++++ Text

Integrationsprozesse steuern
Serafin-Mitarbeiter werden die neue Tochtergesellschaft vor Ort bei der Optimierung der Produktionsprozesse und der Qualität unterstützen. Vertriebsspezialisten von Perlon kümmern sich zudem um die Betreuung der westlichen Kunden, während sich andere Vertriebsmitarbeiter um die Gewinnung neuer lokal ansässiger Kunden bemühen. „Mit Blick auf die Integration beschäftigen wir darüber hinaus zwei chinesische Mitarbeiter, die schon einmal länger in Deutschland gelebt haben und damit neben den Sprachen auch die Mentalität beider Kulturen verstehen“, sagt Haindl. An Herausforderungen mangelt es nicht. Das beginnt beim Fingerspitzengefühl im Umgang mit den Beschäftigten und reicht bis zur Zahlungsmentalität der bisherigen Kunden von Fuyi. „Rechnungen werden zwar beglichen, aber nicht immer innerhalb der vorgegebenen Fristen. Das wollen wir verbessern, ohne dabei die Kundenbeziehung zu beschädigen“, sagt Haindl.

++++++++

:: Aufgaben ::
**A)** Wie viele chinesische Mitarbeiter werden laut dem Text über die Integrationsprozesse mit Blick auf die Integration beschäftigt?
**B)** Greif den Text über die Integrationsprozesse nach seinem letzten Satz auf und schreib ihn weiter.
Das Material spielt hierfür keine Rolle.

++++ Bereitgestelltes Material

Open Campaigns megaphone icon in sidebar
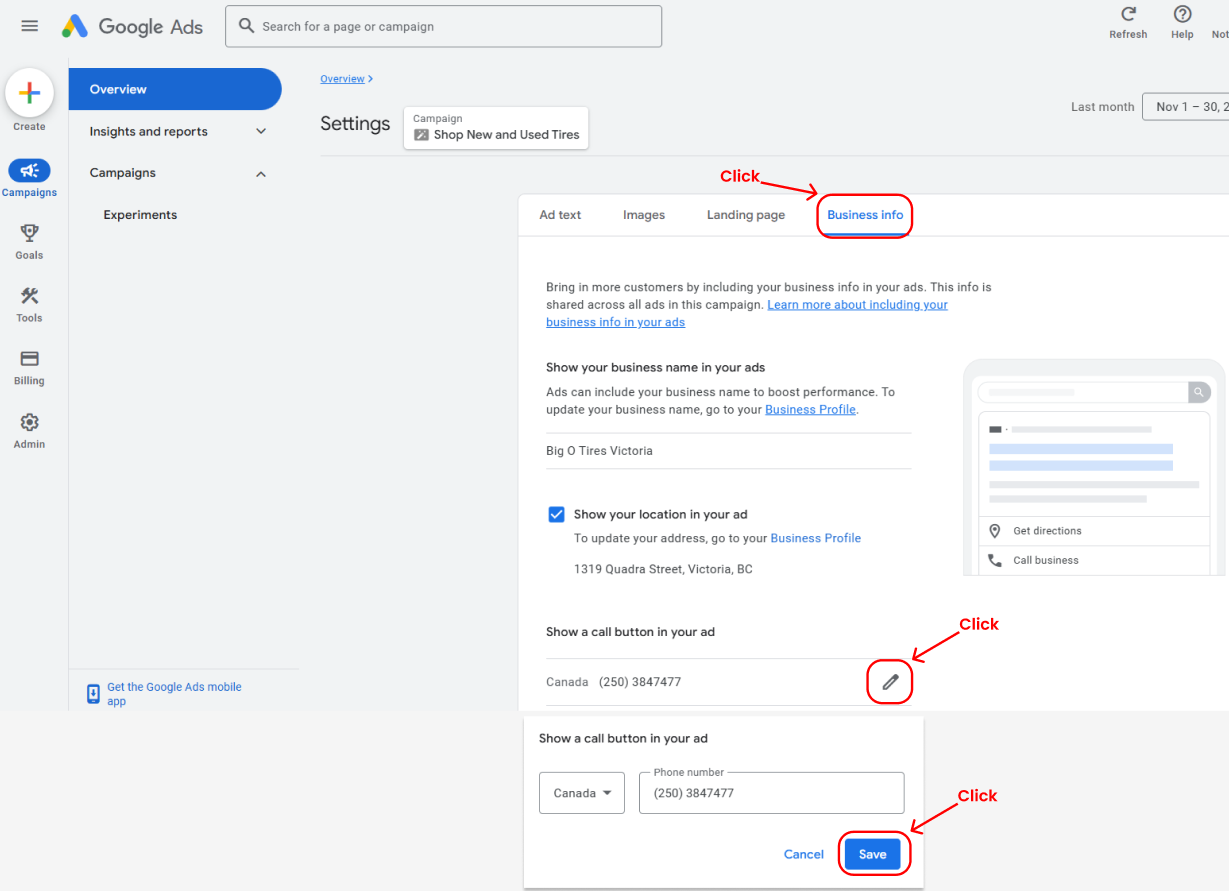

++++++++

:: Antworten je Aufgabe ::
**A)** Zwei chinesische Mitarbeiter, die schon einmal länger in Deutschland gelebt haben.

**B)**
FAZIT
Die Serafin Unternehmensgruppe sichert sich durch die Akquisition lokale Nähe zu ihren westlichen Kunden in China, aber auch zusätzliches Umsatzpotenzial durch den verbesserten Zugang zum chinesischen Markt. Sie kann infolge der Übernahme ihre führende Position im Segment Technische Textilien weiter ausbauen und zusätzliches Wachstum realisieren. Gleichzeitig winken Synergieeffekte in Form von Kosteneinsparungen durch vereinheitlichte Prozesse sowie aufgrund von Preisvorteilen durch größere Mengen im Einkauf. Die Integration der chinesischen Tochter wird auch durch die Entsendung eigener Mitarbeiter direkt vor Ort unterstützt.
Norbert Hofmann ist Gastautor.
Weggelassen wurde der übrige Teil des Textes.